(Text shown begins)
The meeting of Slaine and Termanology was always going to be a backstreet brawl. Uncompromising is the word tattooed across ‘Anti-Hero’, duty bound to hammer nails into coffins and treating ciphers like cage matches. To their credit they do add some clear-headed perspectives amidst the constant of calling it as they see it. Bun B, Everlast, Evidence, Psycho Les and lll Bill are amongst those egging them on. In their roles of hammer and sickle, Apathy and OC drum home their own history lesson of ‘Perestroika’. Apathy’s signature going for throats and OC maintaining DITC dignity, conduct subzero hostilities looking to conscript captive audiences, the Soviet shtick ratting out defectors in a second. “Broadcasting for those behind enemy lines”, this is blunt with a capital B.
Calm and dignified in a world hugging the down slope, CunninLynguists present ‘Rose Azuro Njano’; funk and blues taking to the stage and taking responsibility to provide both salvation and eloquent discussion, standing up without sugar-coating it. When pushing ‘Music I Wanna Make’, John Reilly comes up with a respect earner, him and Rediculus on production taking no shortcuts with beats and bars built to stick around.
Thavius Beck’s gravitational pull on ‘Technol OG’ vaporises dancefloors, with dictionaries a close second. Blasting out descrambled sonic challenges to rip glitterballs off their axis in 30 minutes, Beck’s seasoned interstellar highwayman act, available on amazing-looking gold vinyl, grabs the game by the balls as if the whole world is in his hands.
Guided by Jonwayne to the brink and back on the boards, a bluesy wait for psychedelics to take effect, Danny Watts has the ability to take a look around before sounding like one of hip-hop’s coldest. Watts shifting his peripheral vision can be your best friend and worst enemy, as well as his own when cruising and concealing turmoil. Houston’s Watts is a champion, and another threat to the end of year monopoly.
(Text shown ends)
(Data extract begins)
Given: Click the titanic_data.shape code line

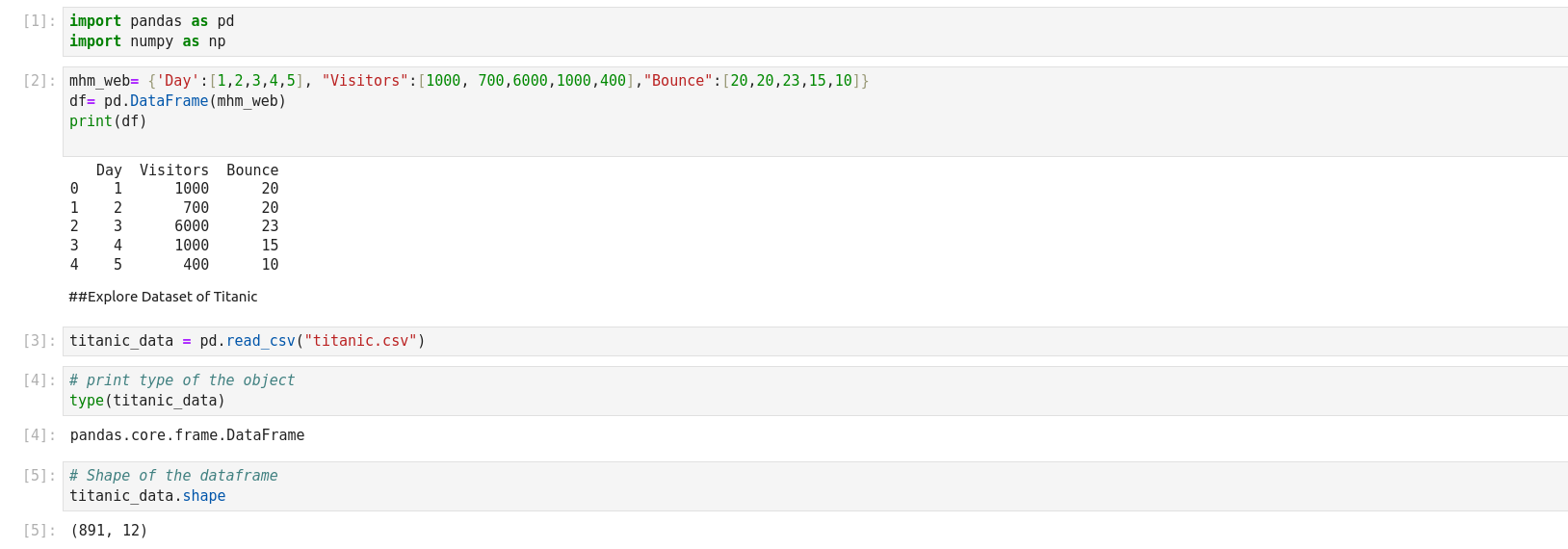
(Data extract ends)
## Questions on the material:
- a) Reproduce the part of the album reviews between "Calm and dignified" and "to stick around.", inclusive.
- b) Answer these from the album reviews, each on its own line:
(i) What does CunninLynguists present?
(ii) On what color vinyl is 'Technol OG' available?
(iii) Which city is Danny Watts from?
- c) List every title that the album reviews set in single quotation marks.

## Solutions in order:
- a)
Calm and dignified in a world hugging the down slope, CunninLynguists present ‘Rose Azuro Njano’; funk and blues taking to the stage and taking responsibility to provide both salvation and eloquent discussion, standing up without sugar-coating it. When pushing ‘Music I Wanna Make’, John Reilly comes up with a respect earner, him and Rediculus on production taking no shortcuts with beats and bars built to stick around.

- b)
(i) 'Rose Azuro Njano'
(ii) Gold
(iii) Houston

- c)
'Anti-Hero'
'Perestroika'
'Rose Azuro Njano'
'Music I Wanna Make'
'Technol OG'